_所给文本:_
#####
我正在尝试从 Azure 容器读取大型 blob 的 InputStream 并将其存储在我自己的另一个云存储中。
对于小文件,它工作得很好。但对于大型 blob(大约 3GB),Azure 连接在几分钟后就会超时。
我还尝试将所有超时值设置为最大值。也没有帮助。
代码片段:
HttpClient httpClient = new NettyAsyncHttpClientBuilder();
.readTimeout(Duration.ofDays(365))
.responseTimeout(Duration.ofDays(365))
.connectTimeout(Duration.ofDays(365)).build();
RequestRetryOptions retryOptions = new RequestRetryOptions(
RetryPolicyType.EXPONENTIAL,
3,
Duration.ofSeconds(30),
null,
null,
null
);
HttpPipelinePolicy timeoutPolicy = new TimeoutPolicy(Duration.ofDays(365));
HttpClientOptions httpclientoptions = new HttpClientOptions()
.readTimeout(Duration.ofDays(365))
.responseTimeout(Duration.ofDays(365))
.setConnectionIdleTimeout(Duration.ofDays(365))
.setConnectTimeout(Duration.ofDays(365))
.setWriteTimeout(Duration.ofDays(365));
// Building the Azure Client
BlobServiceClient azureClient = new BlobServiceClientBuilder()
.connectionString("My_Connection_String_For_Authentication")
.httpClient(httpClient)
.addPolicy(timeoutPolicy)
.clientOptions(httpclientoptions)
.retryOptions(retryOptions)
#####
截图与页面的定位记录:
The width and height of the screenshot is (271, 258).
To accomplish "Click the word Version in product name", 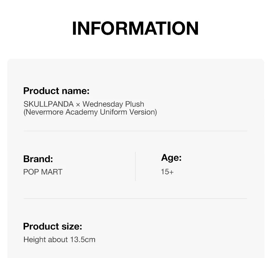I will tap(143, 112).
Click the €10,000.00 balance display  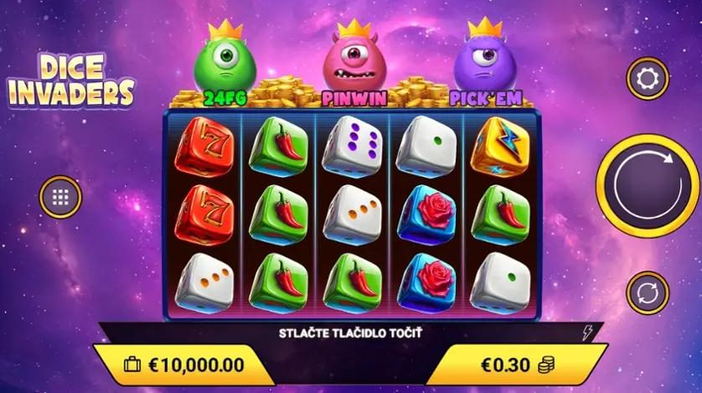point(196,365)
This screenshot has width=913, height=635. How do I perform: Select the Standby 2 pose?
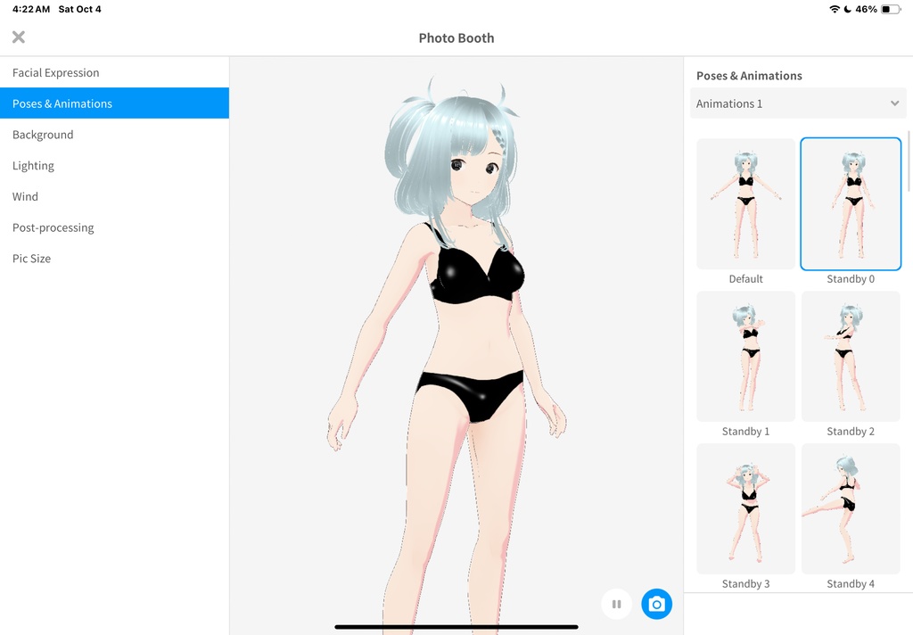coord(850,356)
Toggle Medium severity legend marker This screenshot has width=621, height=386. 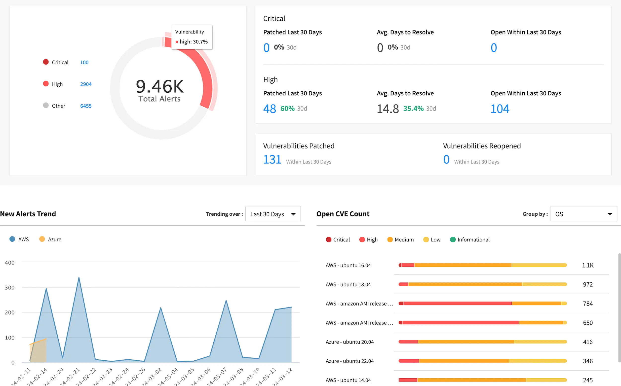click(x=390, y=239)
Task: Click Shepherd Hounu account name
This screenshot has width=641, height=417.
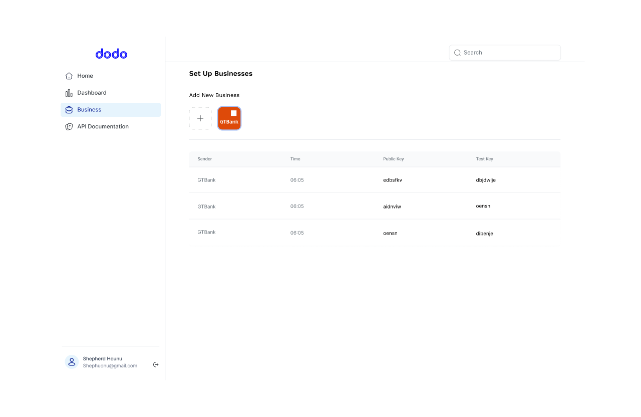Action: pos(102,358)
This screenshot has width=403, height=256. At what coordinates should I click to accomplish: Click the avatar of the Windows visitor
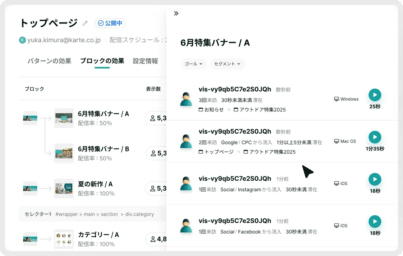click(186, 100)
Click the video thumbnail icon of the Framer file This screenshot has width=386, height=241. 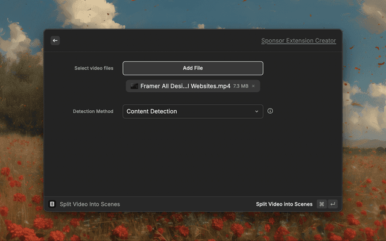134,86
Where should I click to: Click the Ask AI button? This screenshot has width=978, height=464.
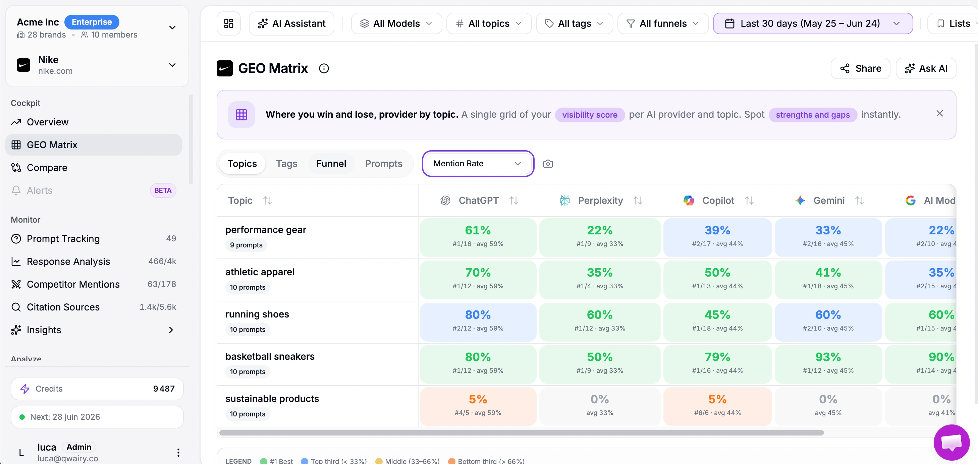[926, 69]
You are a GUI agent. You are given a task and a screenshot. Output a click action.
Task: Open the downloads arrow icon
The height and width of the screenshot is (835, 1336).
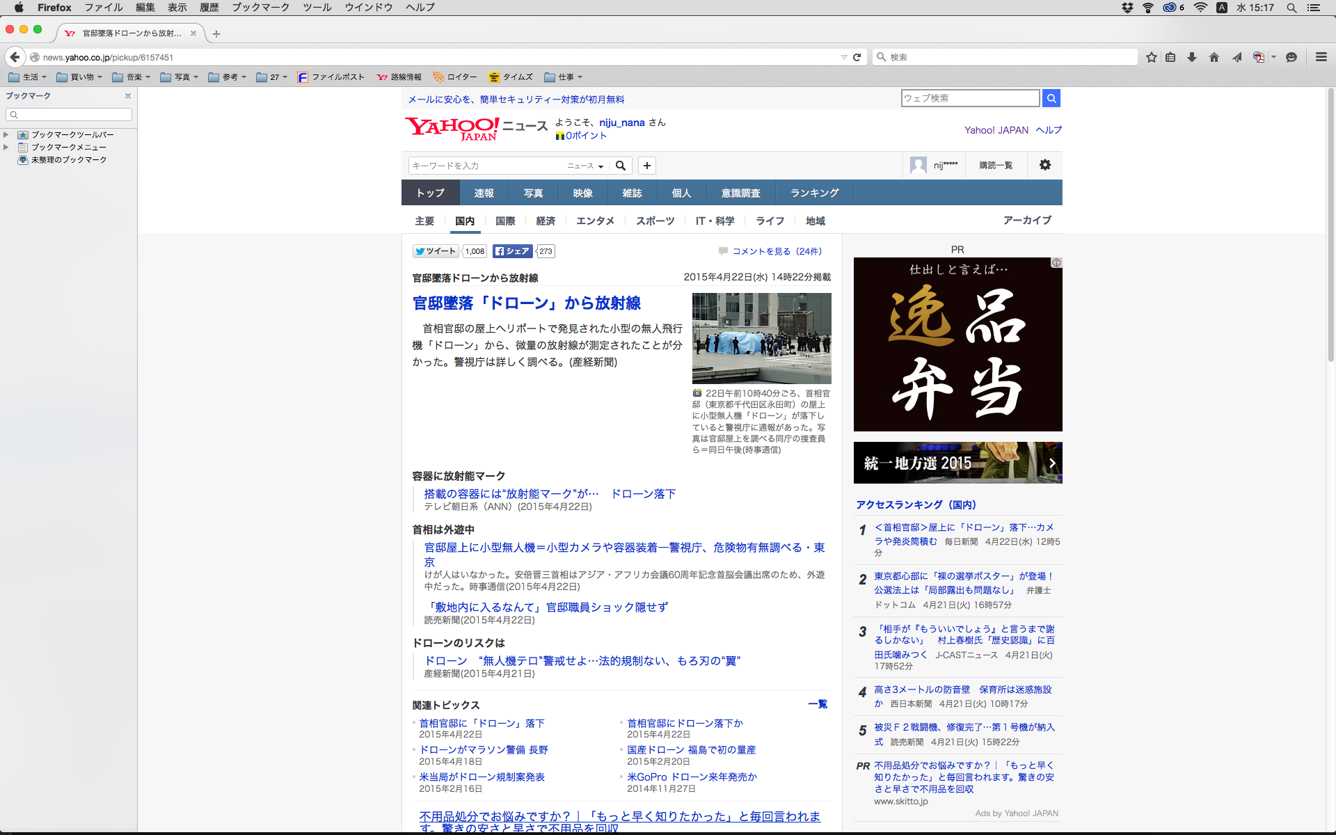pyautogui.click(x=1192, y=57)
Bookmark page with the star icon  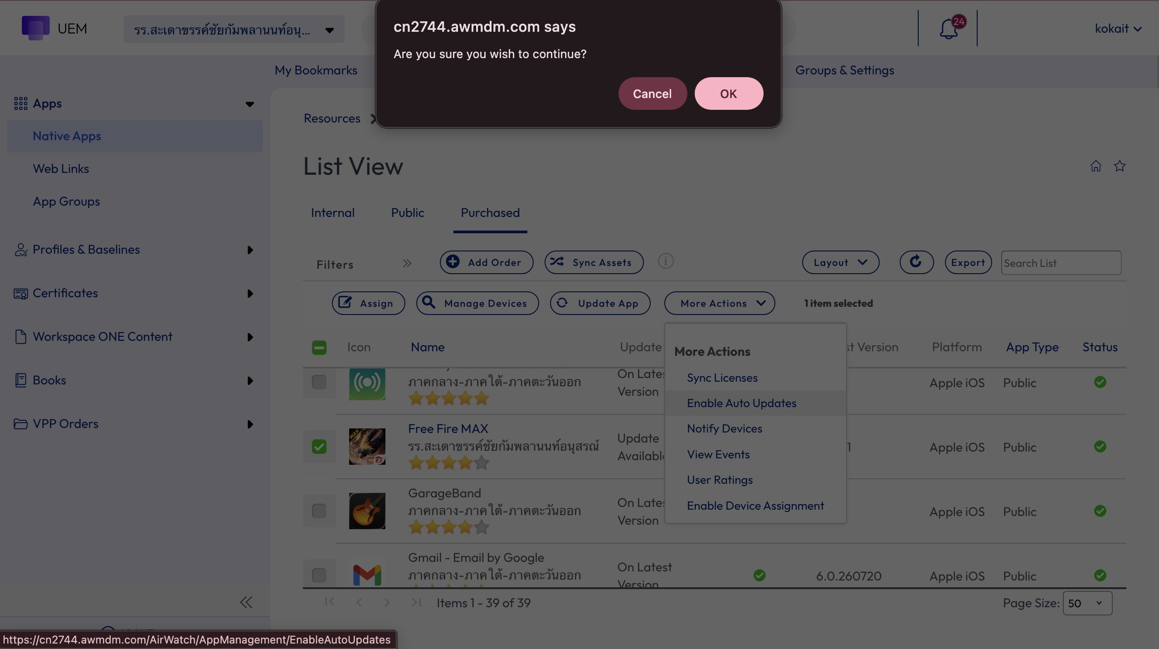click(x=1120, y=166)
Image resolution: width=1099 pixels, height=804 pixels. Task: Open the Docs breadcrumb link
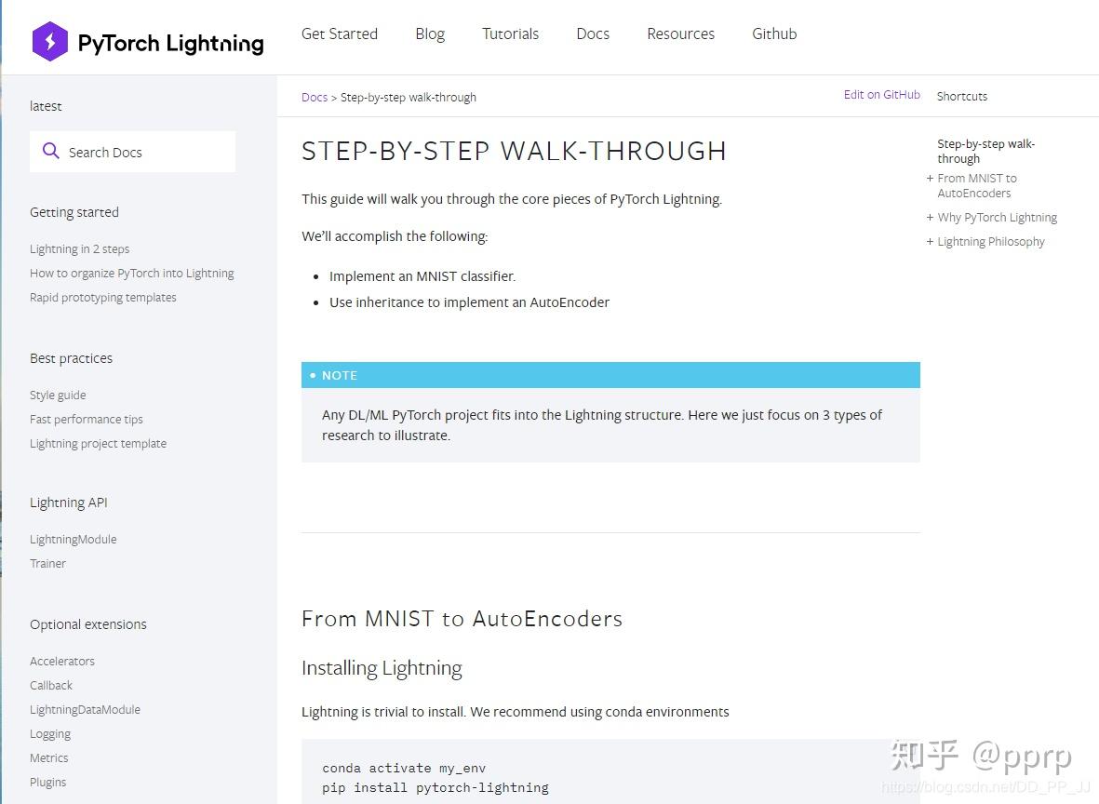[315, 97]
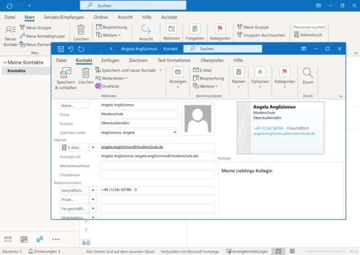Click the Löschen trash icon in contact window

click(x=86, y=73)
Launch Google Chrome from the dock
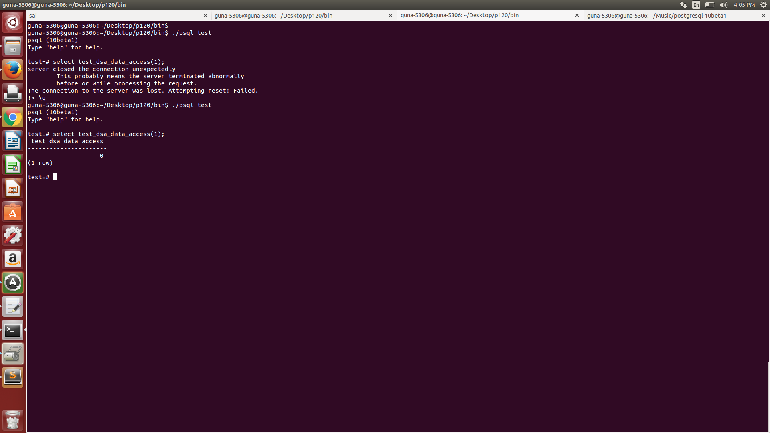770x433 pixels. [x=13, y=117]
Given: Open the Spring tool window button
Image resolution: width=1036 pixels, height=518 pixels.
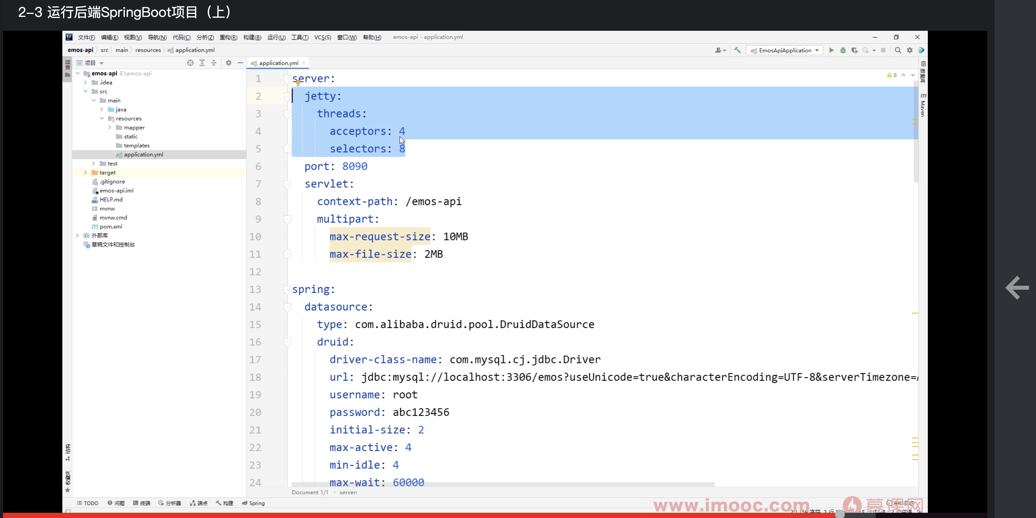Looking at the screenshot, I should 253,503.
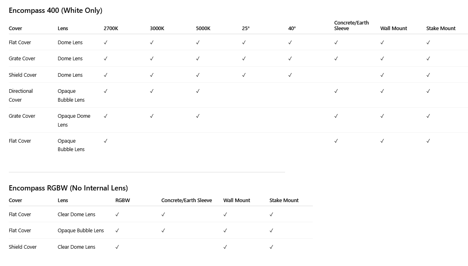This screenshot has height=266, width=468.
Task: Click the lone 2700K checkmark for Flat Cover Opaque Bubble
Action: (106, 141)
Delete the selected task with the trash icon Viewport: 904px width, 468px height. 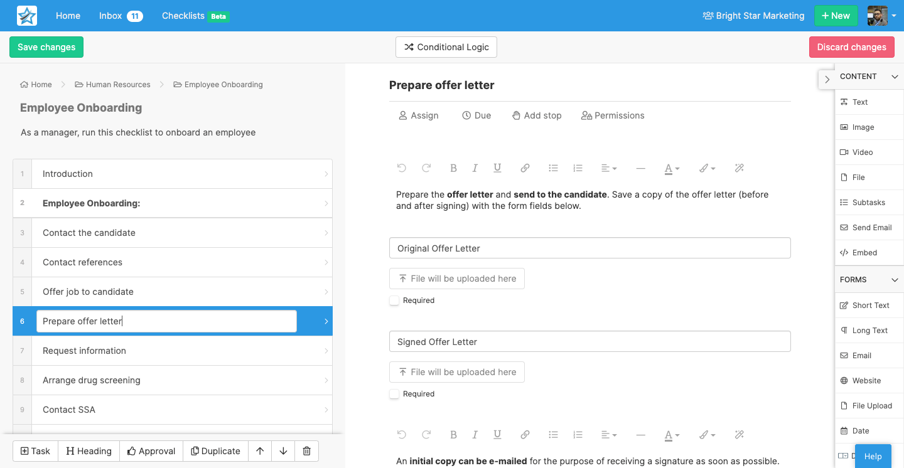pos(306,451)
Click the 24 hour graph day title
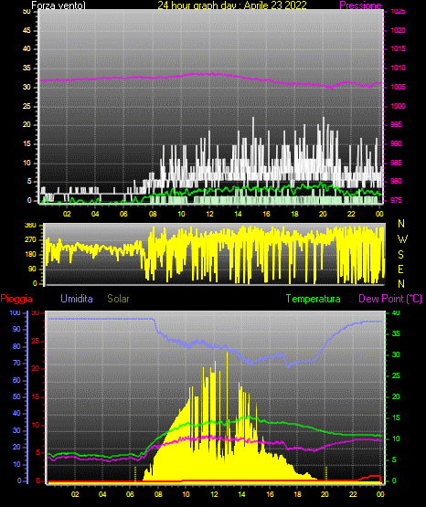This screenshot has width=426, height=507. pyautogui.click(x=232, y=5)
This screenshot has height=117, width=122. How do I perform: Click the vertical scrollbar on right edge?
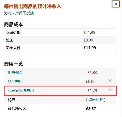pyautogui.click(x=121, y=59)

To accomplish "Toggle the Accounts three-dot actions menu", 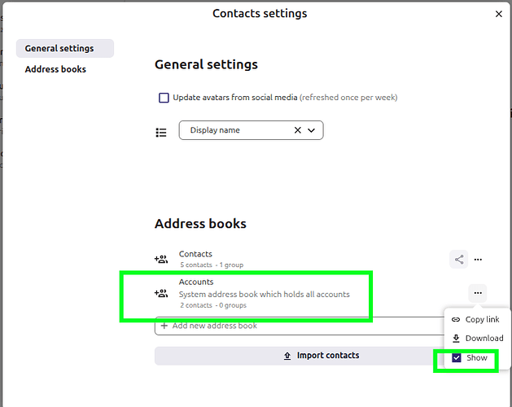I will pyautogui.click(x=478, y=292).
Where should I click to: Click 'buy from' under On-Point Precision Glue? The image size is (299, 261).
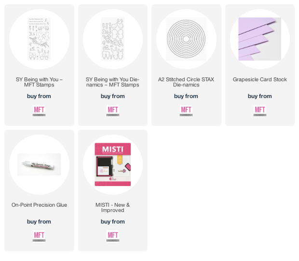point(39,222)

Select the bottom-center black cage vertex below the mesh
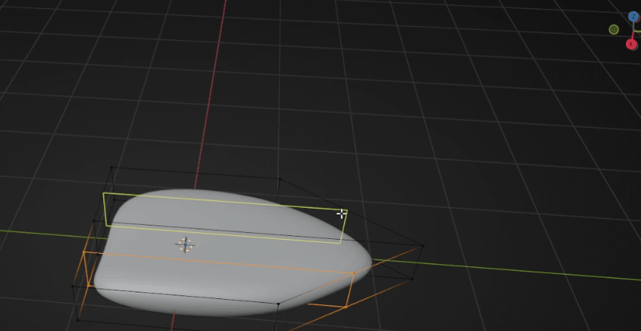276,305
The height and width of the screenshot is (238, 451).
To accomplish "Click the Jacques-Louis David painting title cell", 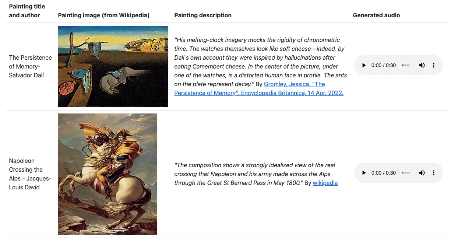I will [30, 174].
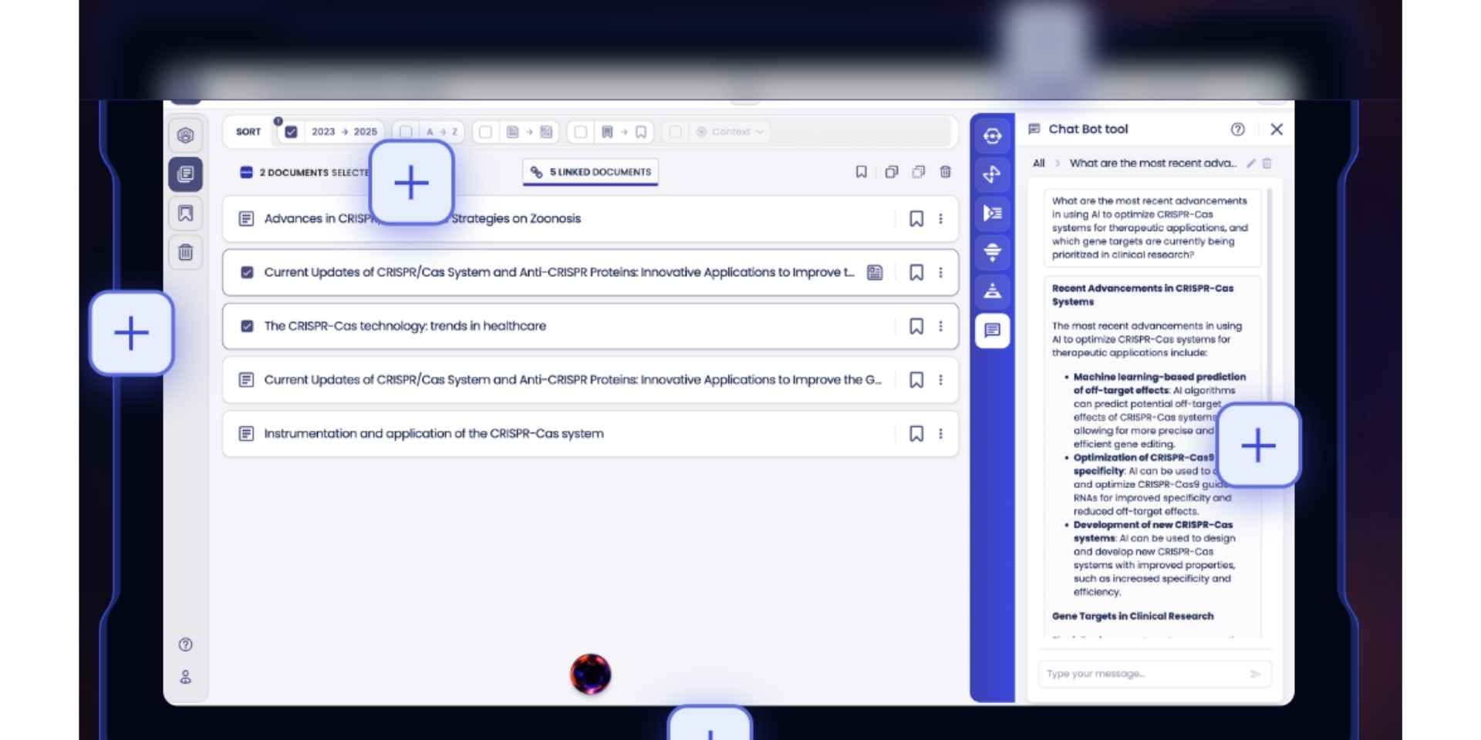Click the chat help question mark icon

pos(1237,130)

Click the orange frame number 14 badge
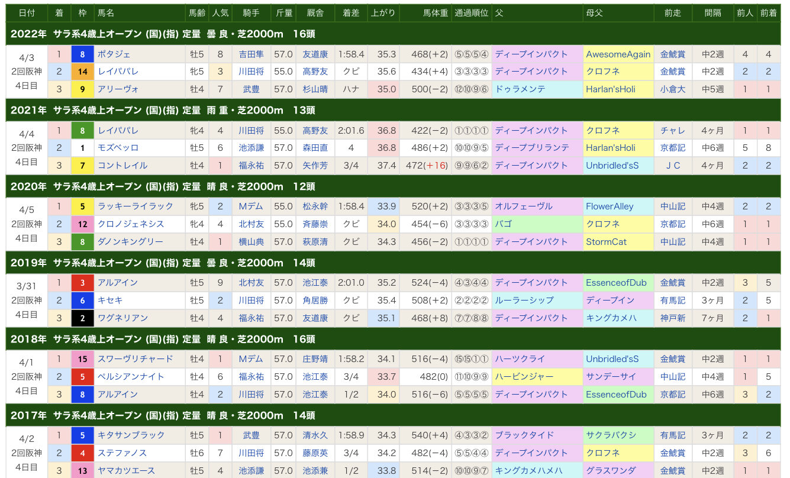coord(83,72)
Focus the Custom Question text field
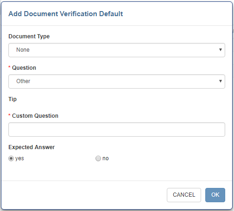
#####
_任务:_
A. 依据 Azure blob 读取超时的帖子,逐行回答:
(i) 作者说的大型 blob 大约多大?
(ii) RequestRetryOptions 中使用的是哪种 RetryPolicyType?
(iii) TimeoutPolicy 设置的时长是多少?
B. 在 Azure blob 读取超时的帖子里,作者为什么尝试把所有超时值设为最大值?请用一到三句话说明。
C. 接着 Azure blob 读取超时的帖子停下的地方往下写。
这些记录是另附的独立材料,与 Azure blob 读取超时的帖子无关。

_各题答案:_
A.
(i) 大约 3GB。
(ii) RetryPolicyType.EXPONENTIAL。
(iii) Duration.ofDays(365)。

B. 因为读取大约 3GB 的大型 blob 时,Azure 连接几分钟后就会超时。作者为此把所有超时值设为最大值,但这也没有帮助。

C.
.buildClient();
BlobContainerClient containerClient = azureClient.getBlobContainerClient("{azureContainerName}");
PagedResponse<BlobItem> pagedResponse = containerClient.listBlobs(options, continuationToken, null).iterableByPage().iterator().next();
List<BlobItem> pageItems = pagedResponse.getValue();
for(BlobItem blob : pageItems) {
// Opening the inputStream of the Blob
try(InputStream blobInputStream = containerClient.getBlobVersionClient(key, versionId).openInputStream();
BufferedInputStream bufferedStream = new BufferedInputStream(blobInputStream);){
// reading the bufferedStream and piping it to my own cloud storage.
}
从 InputStream 读取字节时,几分钟后出现以下错误。
java.net.SocketException: Broken pipe (Write failed)
at java.base/java.net.SocketOutputStream.socketWrite0(Native Method)
at java.base/java.net.SocketOutputStream.socketWrite(SocketOutputStream.java:110)
at java.base/java.net.SocketOutputStream.write(SocketOutputStream.java:150)
at java.base/sun.security.ssl.SSLSocketOutputRecord.deliver(SSLSocketOutputRecord.java:346)
at java.base/sun.security.ssl.SSLSocketImpl$AppOutputStream.write(SSLSocketImpl.java:1213)
at okio.OutputStreamSink.write(JvmOkio.kt:56)
at okio.AsyncTimeout$sink$1.write(AsyncTimeout.kt:102)
at okio.RealBufferedSink.emitCompleteSegments(RealBufferedSink.kt:256)
at okio.RealBufferedSink.write(RealBufferedSink.kt:147)
at okhttp3.internal.http1.Http1ExchangeCodec$ChunkedSink.write(Http1ExchangeCodec.kt:311)
at okio.ForwardingSink.write(ForwardingSink.kt:29)
at okhttp3.internal.connection.Exchange$RequestBodySink.write(Exchange.kt:223)
at okio.RealBufferedSink.emitCompleteSegments(RealBufferedSink.kt:256)
at okio.RealBufferedSink.writeAll(RealBufferedSink.kt:195)
at com.zoho.nebula.requests.okhttp3.Okhttp3HttpClient$2.writeTo(Okhttp3HttpClient.java:284)
at okhttp3.internal.http.CallServerInterceptor.intercept(CallServerInterceptor.kt:62)
at okhttp3.internal.http.RealInterceptorChain.proceed(RealInterceptorChain.kt:109)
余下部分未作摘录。